Abbott Nutrition's baby formula plant in Michigan has officially reopened its doors and restarted production after shuttering nearly four months ago.
Hundreds of workers returned to their posts Saturday morning for the first time since the Sturgis facility closed amid contamination concerns in February following the discovery of a deadly bacteria inside.
The closure and a voluntary recall were among several factors that contributed to a nationwide formula shortage crisis.
It will be roughly another six to eight weeks before the Sturgis plant is back to full capacity, according to Abbott, and product returns to shelves with a real impact on families.
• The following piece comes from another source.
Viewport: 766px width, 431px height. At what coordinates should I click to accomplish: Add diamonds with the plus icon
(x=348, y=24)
"We understand the urgent need for formula and our top priority is getting high-quality, safe formula into the hands of families across America," the company, one of the largest makers of formula in the U.S., said in a statement. "We will ramp production as quickly as we can while meeting all requirements. We're committed to safety and quality and will do everything we can to re-earn the trust parents, caregivers and health care providers have placed in us for 130 years."
The plant's reopening comes nearly three weeks after it reached an agreement with the U.S. Food and Drug Administration on a plan to reopen safely.
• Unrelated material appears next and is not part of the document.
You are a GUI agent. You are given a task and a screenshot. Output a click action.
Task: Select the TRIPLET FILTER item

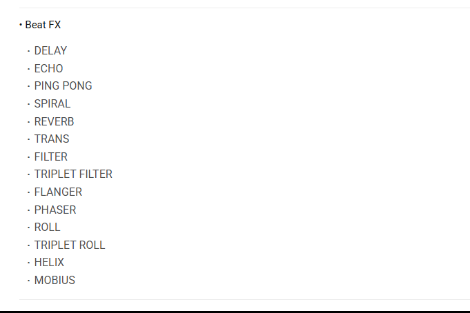tap(73, 174)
Abbott said it will first prioritize the production of its specialty and metabolic formulas, like its hypoallergenic EleCare, since those formulas are especially critical for medically vulnerable babies who can't switch to different brands as easily.
The company said it expects to start releasing some EleCare product "on or about June 20," adding that it is "working hard to fulfill the steps necessary to restart production of Similac and other formulas and will do so as soon as we can."
Last month, Abbott CEO Robert Ford expressed remorse at his company's role in the nationwide shortage in an op-ed published in the Washington Post.
"The past few months have distressed us as they have you, and so I want to say: We're sorry to every family we've let down since our voluntary recall exacerbated our nation’s baby formula shortage," Ford wrote. "I have high expectations of this company, and we fell short of them."
While families wait for formula to hit shelves, Ford announced in his op-ed that Abbott is establishing a $5 million fund "to help these families with medical and living expenses as they weather this storm."
Amid the shortage, the White House also has been working to bring formula in from abroad as part of President Joe Biden's "Operation Fly Formula." A third round of baby formula shipments is set to make its way to U.S. shores by way of United Airlines beginning next Thursday, administration officials said.
Biden also invoked the Defense Production Act last month to help speed up formula production in the U.S.